Provided text >>
────────────────────

From the beginning of the COVID-19 outbreak, Italian companies did not stop and everybody has been fighting against it, mostly successfully.
“Chambers were born as “physical “meeting places when both globalization and safety have turned them into “virtual spaces”. The Italian Chamber is a lean organization, based on networking and information exchange, hence, when the Serbian government declared the state of emergency, it was easy to switch to remote work. The Italian Chamber is also part of a system of around 80 chambers that Italy has worldwide. They share practices and solutions, particularly in Europe. During the past months, they were very active in supporting their members in facing the emergency,” the President of the Italian-Serbian Chamber of Commerce (CCIS) and CEO of DDOR, Giorgio Marchegiani says in an interview in which he also talks about business activities of the Italian-Serbian Chamber of Commerce.
Mr. Marchegiani, economic relations between Italy and Serbia have a long-standing structure. What is the situation before, during and post COVID-19?
I recently did a quantitative analysis to get a full picture of the Italian economic presence in Serbia and it is impressive – the key figures are 600+ companies with active and significant activity and more than 35,000 employees plus another 15.000 in strictly connected local suppliers. From the beginning of the COVID-19 outbreak, these companies did not stop, but everybody has been fighting it, mostly successfully. These numbers represent the picture of a strong partnership. There are also some non- numerical strengths, which makes this partnership a special one. I’ll talk about them later.
“Over time, we have observed a change in the type of investments, moving from labour intensive ones to more capital intensive and from manufacturing to services”
Italian companies have never stopped coming to Serbia. Which kind of companies are arriving in Serbia currently and how is this post-COVID flow expected to evolve?
The presence of Italian companies is very dynamic and it is the result of 20 years of investment flow, ranging across all industries. Over time, we have observed a change in the type of investments, moving from labour intensive ones to more capital intensive and from manufacturing to services. This mirrors the country’s evolution but also means that Serbia is a partner economy, in which small service companies are also investing, as part of an ecosystem led by large companies. This year is peculiar because travelling is difficult, but the long term trend will not change – more companies will come, and the focus will remain on SMEs and wider diffusion of Italian style. We are also entering a new development phase in the country, where the “Made in Italy” label becomes an aspirational element; in fashion, food and furniture. This all will generate growth of the bilateral trade over the next decades.
“In the next 3-4 years, more locations will become very appealing to manufacturers due to the improved logistics, including the link to the Adriatic”
Which are the favourite Serbian regions for the Italian companies to invest and why?

────────────────────

Dataset content >>
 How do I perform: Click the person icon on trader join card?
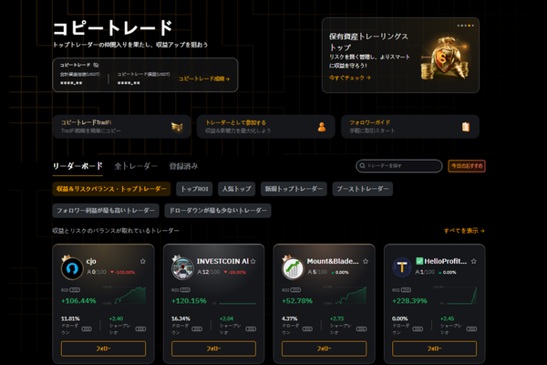tap(322, 127)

────────────────────

What to do >>
**A)** According to the interview, how many Italian companies have significant activity in Serbia?
**B)** Reproduce the passage of the interview that begins at the words "Italian companies have" and stops after "expected to evolve?".

Responses by item number >>
**A)** More than 600 companies.

**B)**
Italian companies have never stopped coming to Serbia. Which kind of companies are arriving in Serbia currently and how is this post-COVID flow expected to evolve?